RECORDS TO PROCESS Block Start
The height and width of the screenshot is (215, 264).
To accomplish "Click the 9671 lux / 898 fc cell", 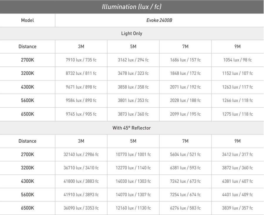I will click(x=81, y=87).
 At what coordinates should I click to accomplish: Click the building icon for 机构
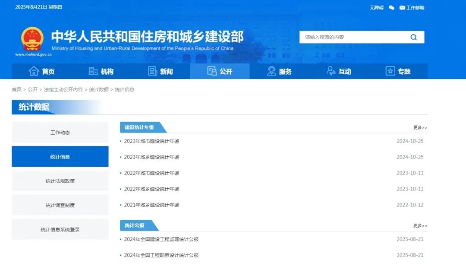(x=93, y=71)
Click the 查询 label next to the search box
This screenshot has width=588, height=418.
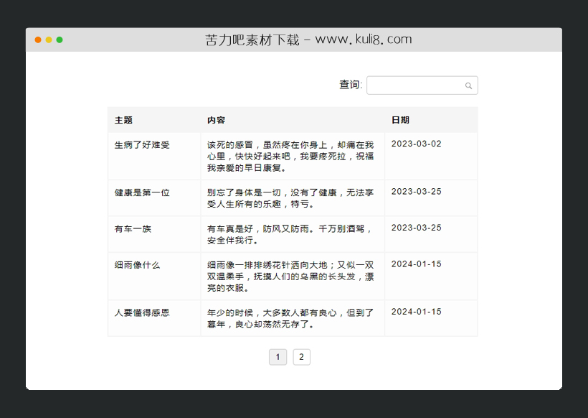348,85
RECORDS TO PROCESS Block End
» EXERCISE DESCRIPTION
With all pictures excluded, output exactly the lines from the one containing "At what coordinates" through the final line of the entries, inclusive.

» YOUR RESPONSE
 At what coordinates should I click to accomplish: Click the building icon for 机构
(x=93, y=71)
Click the 查询 label next to the search box
This screenshot has width=588, height=418.
348,85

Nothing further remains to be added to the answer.